### EXERCISE DESCRIPTION
Search the records below for "agent" and copy every line it turns up in.

### Records from a dataset
= = = =

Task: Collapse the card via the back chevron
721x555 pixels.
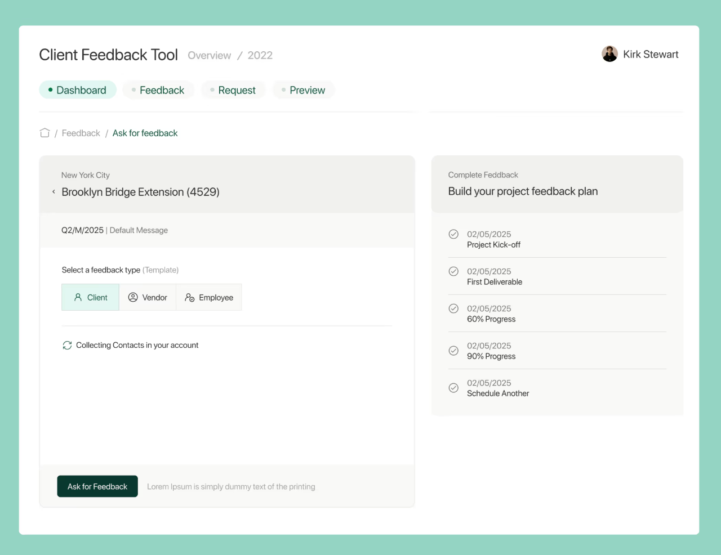Action: [54, 191]
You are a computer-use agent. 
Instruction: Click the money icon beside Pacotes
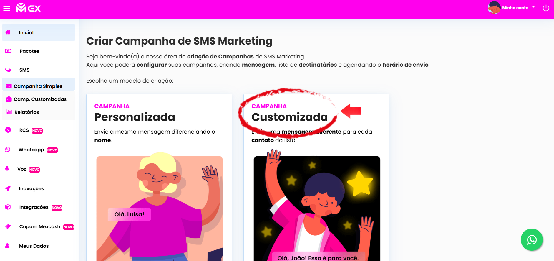pyautogui.click(x=8, y=51)
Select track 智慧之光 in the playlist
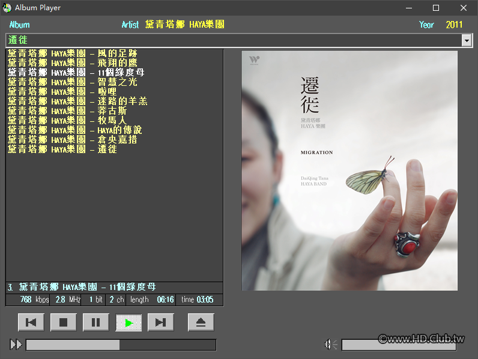The width and height of the screenshot is (478, 359). point(73,82)
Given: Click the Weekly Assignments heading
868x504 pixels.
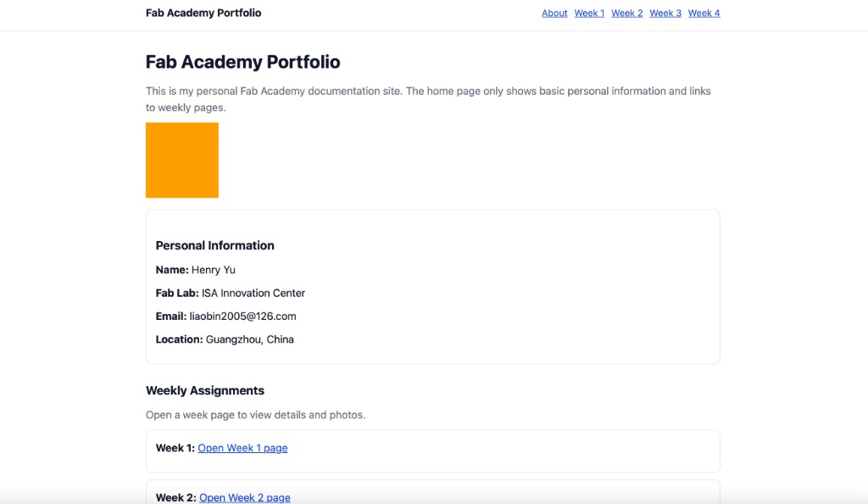Looking at the screenshot, I should (x=205, y=389).
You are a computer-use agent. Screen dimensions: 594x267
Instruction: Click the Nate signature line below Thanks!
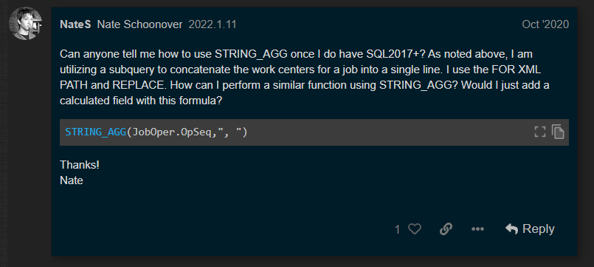(x=72, y=180)
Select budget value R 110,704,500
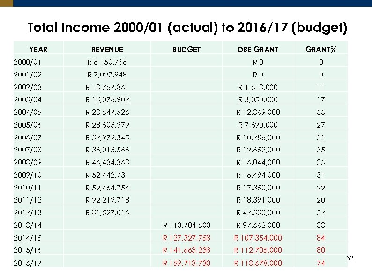Screen dimensions: 372x279 point(186,225)
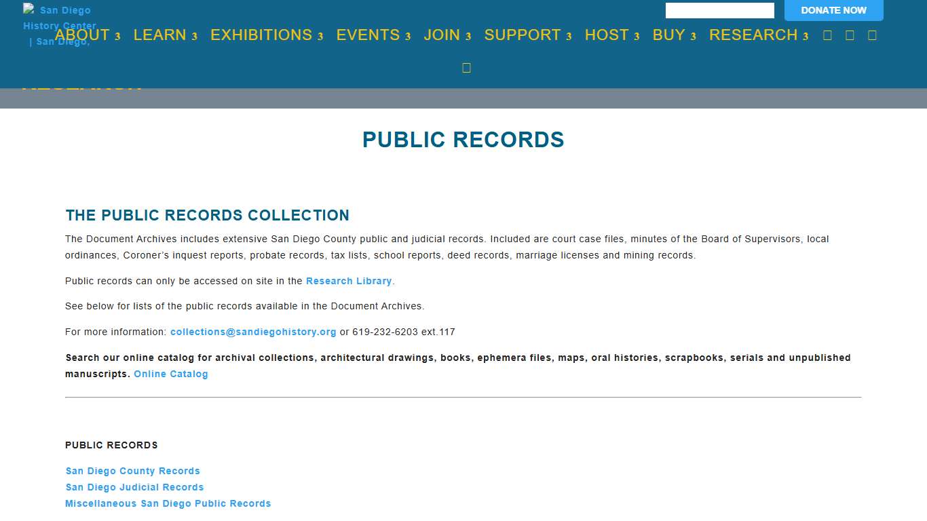
Task: Click the first icon right of RESEARCH menu
Action: click(827, 35)
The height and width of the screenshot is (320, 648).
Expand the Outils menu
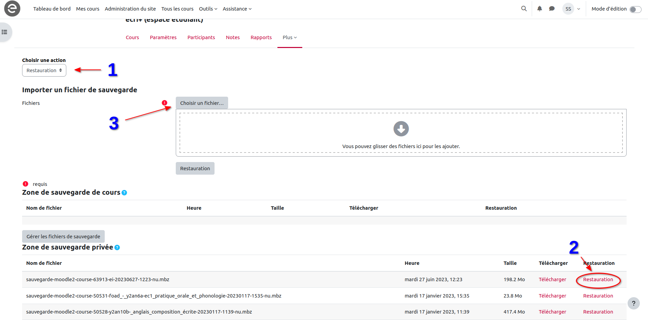click(208, 9)
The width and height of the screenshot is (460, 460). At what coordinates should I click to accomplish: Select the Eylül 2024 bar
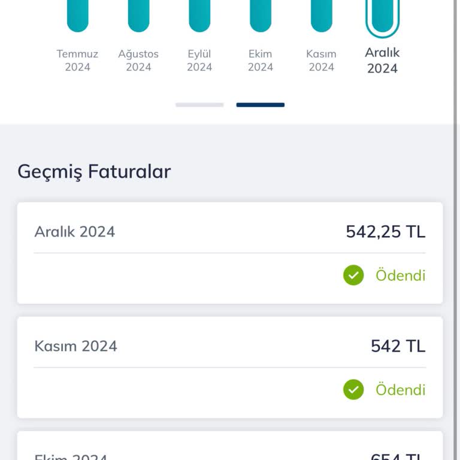pos(199,15)
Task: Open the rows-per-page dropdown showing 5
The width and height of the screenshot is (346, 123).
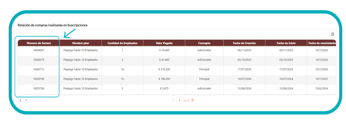Action: [23, 100]
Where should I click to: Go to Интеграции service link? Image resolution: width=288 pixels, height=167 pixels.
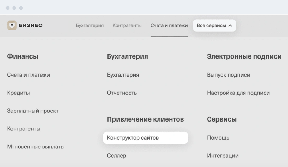(223, 156)
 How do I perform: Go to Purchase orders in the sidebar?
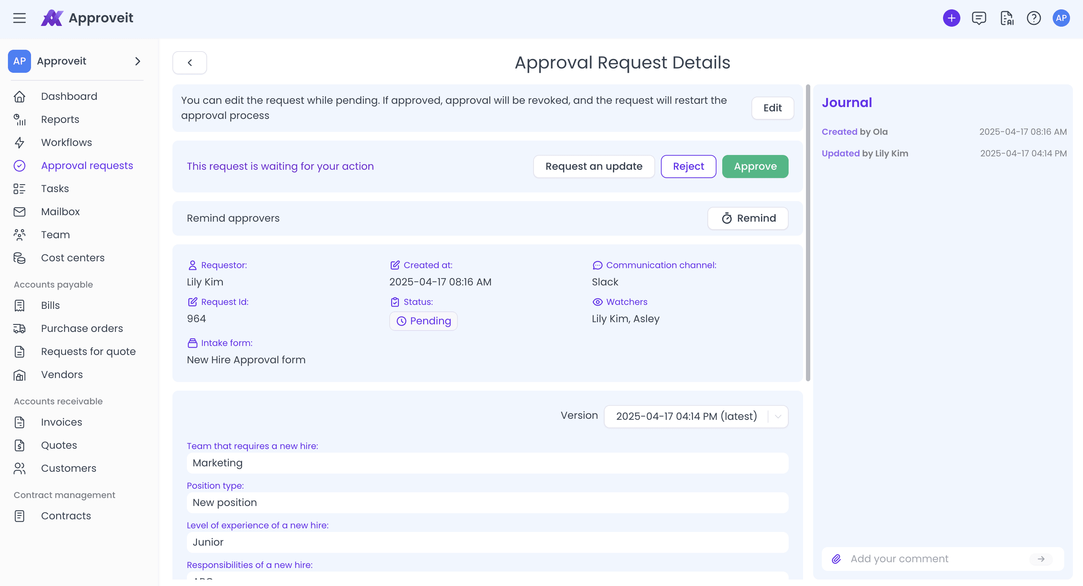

= = = =

### ANSWER TO THIS PROBLEM
You are a computer-use agent. 
You are a computer-use agent. Screen dimensions: 594x267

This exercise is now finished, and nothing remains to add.